Barton recalls an Alzheimer’s patient — at another center — who could sing anything she played. “But he didn’t know his wife sitting beside him.”
The native of Columbus, Ohio, (she says Oh-HIGH-uh) began her career shortly after graduating with a bachelor’s in music education from Ohio State University in 1942. She also majored in pipe organ at another school. She taught violin, piano, cello and flute privately.

Barton once dreamed of being a conductor, or a concert pianist, but gave up performance hopes because “I wanted a normal life.”
If you call starting a career at 65 normal. That’s when she began working for the college district — a month after her husband, Raymond (known as Barry) died in June 1984.
She earlier had worked for 12 years as a substitute teacher in the San Diego Unified School District.
“She is an inspiration to so many students who look forward to her smile and enthusiasm for life,” says Carol Wilkinson, dean of the district’s Parent Education and Emeritus Programs. “She has a passion for teaching and serving those who may feel isolated or disconnected.”
Wilkinson says that when Barton is asked her secret for healthy aging, she always responds, “It’s a positive attitude and dark chocolate!”
“Virginia recently told me that when some of her classes were canceled, she continued teaching them as a volunteer because she cares that much about her students.”
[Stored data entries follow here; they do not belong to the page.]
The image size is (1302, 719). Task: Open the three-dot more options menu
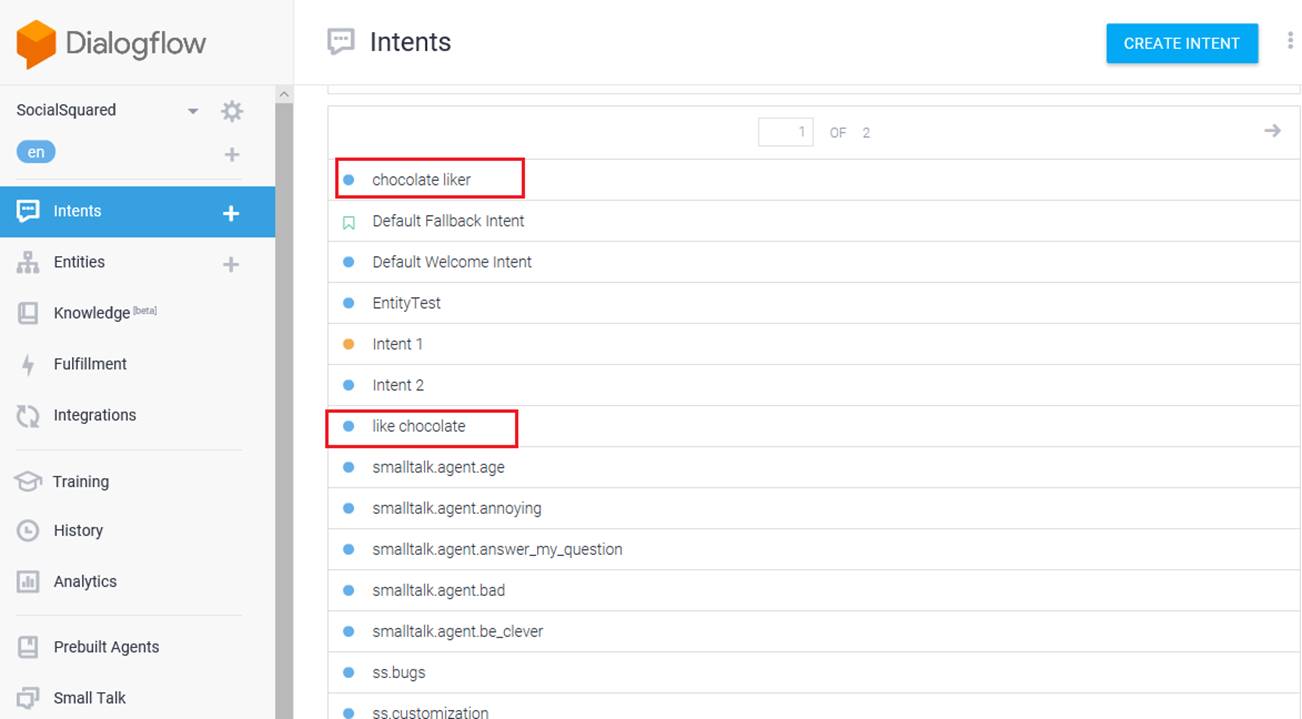[1290, 42]
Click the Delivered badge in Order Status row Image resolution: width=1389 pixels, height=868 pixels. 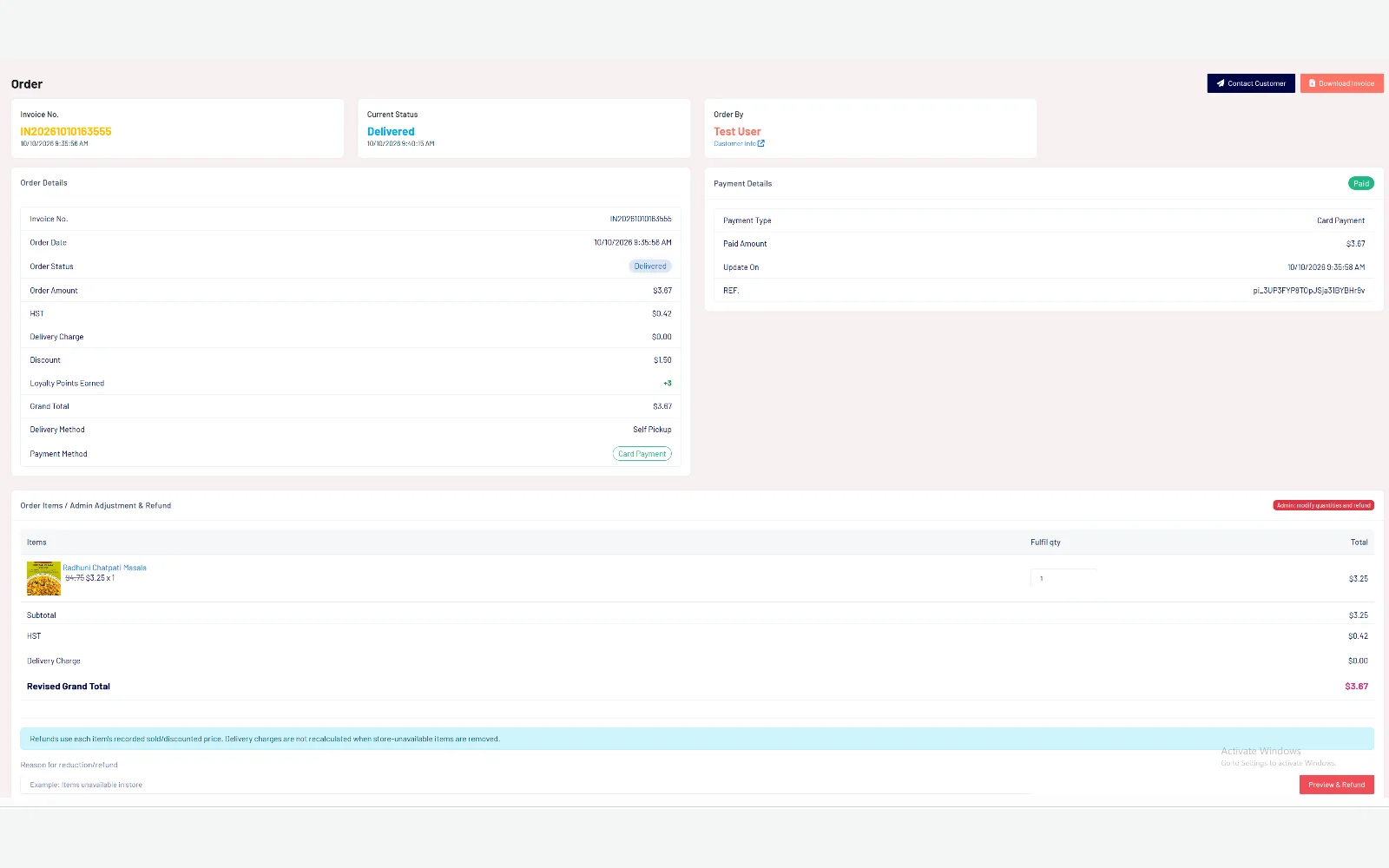(650, 266)
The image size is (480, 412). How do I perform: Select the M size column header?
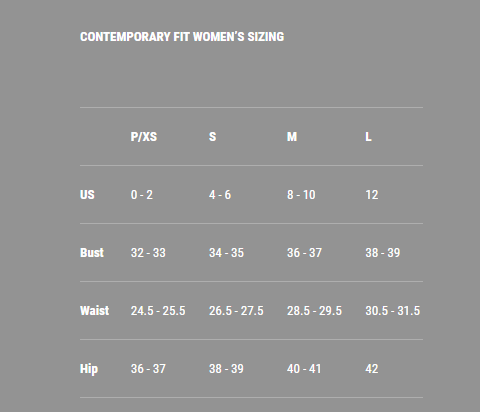[292, 137]
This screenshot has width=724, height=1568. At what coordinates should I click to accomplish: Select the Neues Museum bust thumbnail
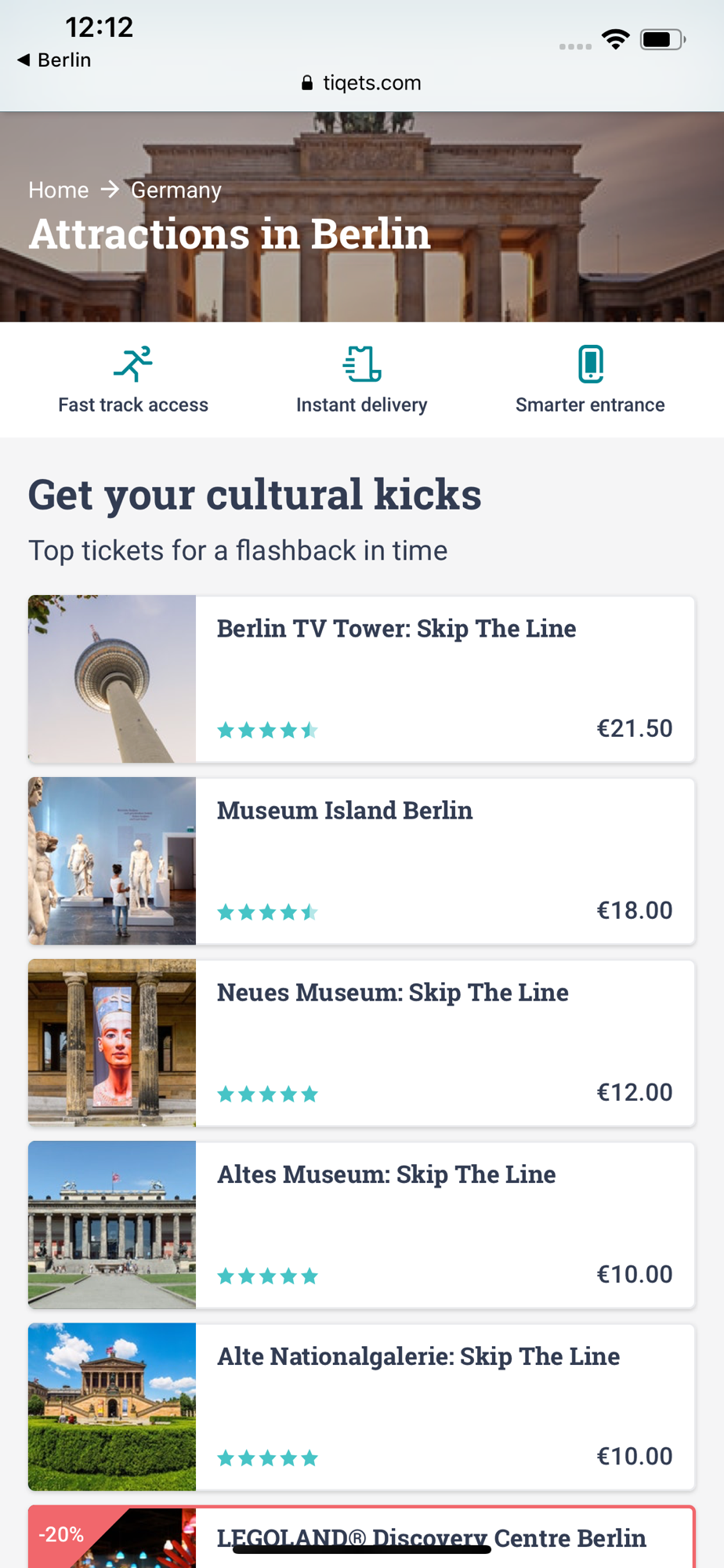coord(112,1043)
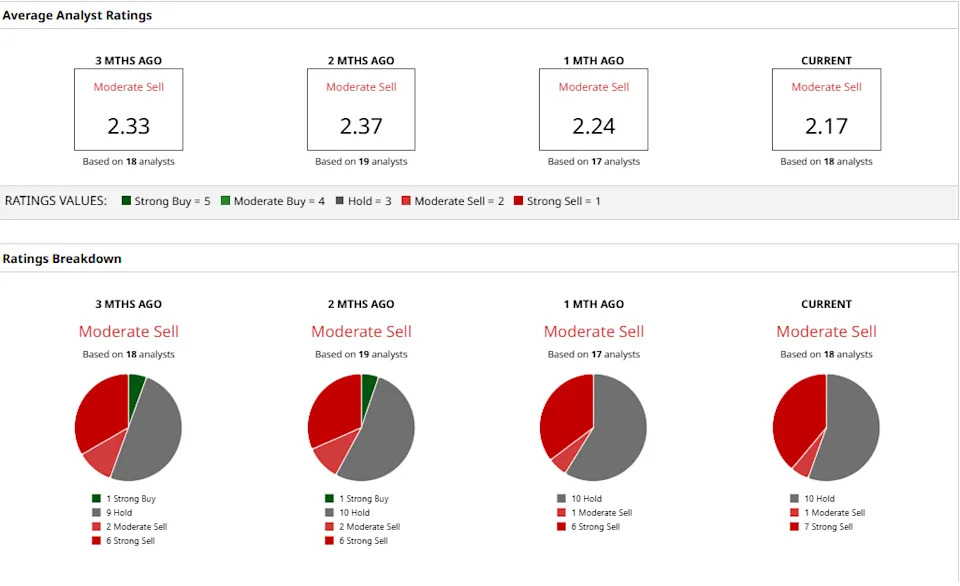Click the gray Hold slice in 2 MTHS AGO pie
Image resolution: width=960 pixels, height=586 pixels.
click(385, 435)
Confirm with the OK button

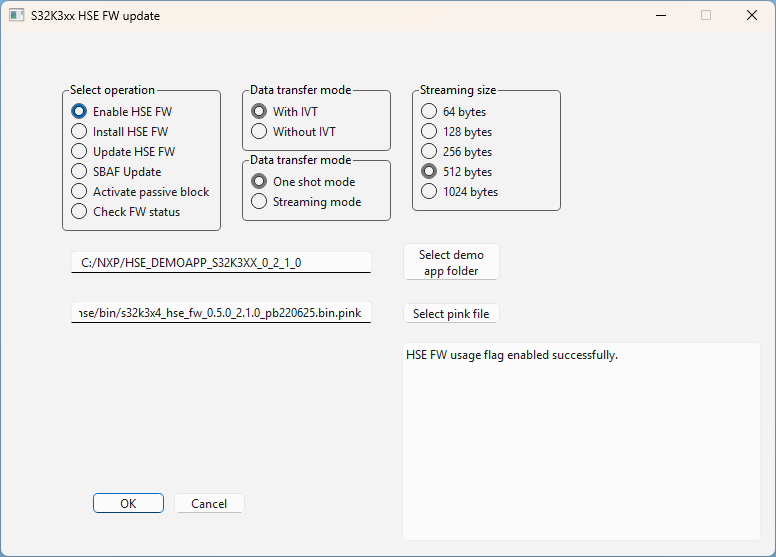(x=128, y=503)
Longtime friend Jean MacDonald, who works in district administrative services, says Barton is a Girl Scout at heart.
“Virginia has been a Girl Scout for 87 years,” MacDonald says. “She volunteers at events helping participants get where they need to go. She also goes to the main office to help with mailings and anything they ask her to do. She loves the work she does for the Girl Scouts and does it with a smile and a cheerful spirit.”
Barton doesn’t need much help. She drives herself to nursing homes where she performs in cafeterias or activities rooms, toting a few of her LPs from a 1,000-record collection.
Her car is a 1994 Mazda — “an antique like me,” she says.
She had four children — two boys and two girls — and lives with the younger daughter. One son died on Labor Day 2013. She also has 13 grandchildren or stepgrandchildren and nine great-grandkids or step-great-grandchildren.
Despite being 4 foot 10, she cuts a commanding figure. Using a decades-old Sony portable record player, last week she told Brighton Place residents how the macarena was originally a song about a prostitute. Hey, it’s an adult class.
But among her most vivid career memories is of a sad child.
“When I first began teaching back in 1942, I had a little boy from Tennessee” — whose mother was a prostitute and drug dealer and father a prison inmate. A brother left the boy with knife cuts “all over his body,” Barton said.
In art class, the child drew everything black — black clouds, black trees, black flowers.
But at the end of the semester, after she had taught him to play the French horn, “everything turned colorful” in his artwork.
“I always wonder what happened to him,” she said. “But the music had such an effect on him that his whole outlook on life changed. I hope he’s some famous individual now.”
MacDonald, the office aide at the district’s Mid-Center Center in City Heights, has known Barton for about nine years.
“She brings a smile to me on a weekly basis,” she said. “We’ve become very close and tease about me being her adopted working daughter. I’ve had the privilege of sharing good times and sad times with her. … I love seeing the bond grow between an older adult and a younger adult in the workplace.”
But all amazing things must end. Barton is retiring in August.
“I was supposed to retire [in June],” she confided. “But I decided to do a couple more — I just got a raise.”

Why retire now?
“I think it’s time,” she said softly. “My ears, my eyes.”
Besides going deaf in her left ear recently, she’s also had three surgeries on her right eye. She had a slight stroke two or three years ago — affecting her mouth and right hand.
“But I still play” the piano, she says, wearing keyboard earrings and a shirt that says “88 keys — 10 fingers. No problem.”
Her plans for retirement?
She’ll return to some of her usual convalescent hospitals as a volunteer teacher.
Says Barton: “The good Lord gave me a talent, and I’m trying to give back.”